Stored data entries
- - -

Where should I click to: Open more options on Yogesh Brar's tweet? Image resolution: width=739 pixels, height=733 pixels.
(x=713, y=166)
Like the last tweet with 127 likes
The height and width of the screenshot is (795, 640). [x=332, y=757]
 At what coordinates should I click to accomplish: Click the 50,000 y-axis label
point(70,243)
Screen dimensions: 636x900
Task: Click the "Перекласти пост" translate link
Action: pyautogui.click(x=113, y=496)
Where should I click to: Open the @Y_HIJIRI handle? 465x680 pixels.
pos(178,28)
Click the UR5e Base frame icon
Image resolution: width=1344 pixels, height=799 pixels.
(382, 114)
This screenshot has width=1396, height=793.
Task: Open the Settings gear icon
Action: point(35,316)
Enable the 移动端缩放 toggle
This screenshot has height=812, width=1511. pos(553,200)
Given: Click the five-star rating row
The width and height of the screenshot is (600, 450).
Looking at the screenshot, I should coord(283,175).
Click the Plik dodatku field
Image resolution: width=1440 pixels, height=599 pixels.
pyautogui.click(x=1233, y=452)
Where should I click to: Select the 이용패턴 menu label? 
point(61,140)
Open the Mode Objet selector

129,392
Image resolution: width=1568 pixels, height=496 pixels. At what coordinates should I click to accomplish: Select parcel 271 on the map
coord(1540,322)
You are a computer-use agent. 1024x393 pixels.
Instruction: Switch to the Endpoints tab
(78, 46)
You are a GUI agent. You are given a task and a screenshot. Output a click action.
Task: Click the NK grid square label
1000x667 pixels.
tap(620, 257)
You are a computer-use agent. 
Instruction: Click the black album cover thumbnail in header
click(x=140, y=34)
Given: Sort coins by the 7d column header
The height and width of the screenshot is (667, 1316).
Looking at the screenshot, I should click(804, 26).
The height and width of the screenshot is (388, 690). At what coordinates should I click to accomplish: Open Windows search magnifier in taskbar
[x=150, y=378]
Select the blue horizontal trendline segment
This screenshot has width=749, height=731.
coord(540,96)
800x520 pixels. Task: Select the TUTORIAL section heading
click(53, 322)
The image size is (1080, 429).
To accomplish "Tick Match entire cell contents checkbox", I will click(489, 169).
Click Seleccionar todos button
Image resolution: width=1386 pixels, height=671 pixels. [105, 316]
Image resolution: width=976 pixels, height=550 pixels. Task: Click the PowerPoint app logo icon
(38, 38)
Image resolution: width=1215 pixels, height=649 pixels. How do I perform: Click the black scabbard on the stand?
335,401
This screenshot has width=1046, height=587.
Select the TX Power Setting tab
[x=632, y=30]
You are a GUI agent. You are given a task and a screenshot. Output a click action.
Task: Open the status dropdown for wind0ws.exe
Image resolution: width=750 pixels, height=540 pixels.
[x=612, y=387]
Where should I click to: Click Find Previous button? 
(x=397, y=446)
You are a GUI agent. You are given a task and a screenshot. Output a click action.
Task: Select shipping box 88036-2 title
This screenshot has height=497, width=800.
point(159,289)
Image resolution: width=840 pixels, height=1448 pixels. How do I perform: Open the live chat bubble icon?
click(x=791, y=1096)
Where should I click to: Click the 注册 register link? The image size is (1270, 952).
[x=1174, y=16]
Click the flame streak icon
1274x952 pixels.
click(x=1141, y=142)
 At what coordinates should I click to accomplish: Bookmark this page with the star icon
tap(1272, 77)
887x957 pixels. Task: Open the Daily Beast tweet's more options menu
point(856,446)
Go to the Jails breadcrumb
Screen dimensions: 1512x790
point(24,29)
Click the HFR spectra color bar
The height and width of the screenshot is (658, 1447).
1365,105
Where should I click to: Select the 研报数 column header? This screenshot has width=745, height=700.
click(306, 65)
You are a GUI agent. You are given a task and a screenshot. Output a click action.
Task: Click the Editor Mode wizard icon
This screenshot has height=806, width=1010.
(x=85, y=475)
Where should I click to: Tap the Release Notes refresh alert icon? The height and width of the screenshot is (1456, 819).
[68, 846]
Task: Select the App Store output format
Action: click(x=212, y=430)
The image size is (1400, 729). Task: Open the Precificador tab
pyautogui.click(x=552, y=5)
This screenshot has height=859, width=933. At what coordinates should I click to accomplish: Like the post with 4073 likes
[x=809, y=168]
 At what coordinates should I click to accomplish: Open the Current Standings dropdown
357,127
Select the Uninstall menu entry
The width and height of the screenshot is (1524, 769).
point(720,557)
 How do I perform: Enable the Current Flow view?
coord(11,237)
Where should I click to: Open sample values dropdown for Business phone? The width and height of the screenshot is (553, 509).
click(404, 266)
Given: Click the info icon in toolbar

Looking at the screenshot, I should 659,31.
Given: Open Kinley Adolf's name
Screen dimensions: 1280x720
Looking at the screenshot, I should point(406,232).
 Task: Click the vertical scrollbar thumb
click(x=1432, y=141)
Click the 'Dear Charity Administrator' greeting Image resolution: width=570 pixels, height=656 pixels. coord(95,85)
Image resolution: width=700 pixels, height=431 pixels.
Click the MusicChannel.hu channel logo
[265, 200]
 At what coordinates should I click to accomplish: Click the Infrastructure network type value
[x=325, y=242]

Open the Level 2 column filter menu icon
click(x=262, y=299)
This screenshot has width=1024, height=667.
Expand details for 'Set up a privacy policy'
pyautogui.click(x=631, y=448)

- - -

[What you need to do]
Among the records above, only the lines between the line holding "Where should I click to: Open sample" and the line holding "This screenshot has width=1024, height=667.", inclusive, are to be output, exactly as written.

[Reply]
Where should I click to: Open sample values dropdown for Business phone? The width and height of the screenshot is (553, 509).
click(404, 266)
Given: Click the info icon in toolbar

Looking at the screenshot, I should 659,31.
Given: Open Kinley Adolf's name
Screen dimensions: 1280x720
Looking at the screenshot, I should point(406,232).
 Task: Click the vertical scrollbar thumb
click(x=1432, y=141)
Click the 'Dear Charity Administrator' greeting Image resolution: width=570 pixels, height=656 pixels. coord(95,85)
Image resolution: width=700 pixels, height=431 pixels.
Click the MusicChannel.hu channel logo
[265, 200]
 At what coordinates should I click to accomplish: Click the Infrastructure network type value
[x=325, y=242]

Open the Level 2 column filter menu icon
click(x=262, y=299)
This screenshot has width=1024, height=667.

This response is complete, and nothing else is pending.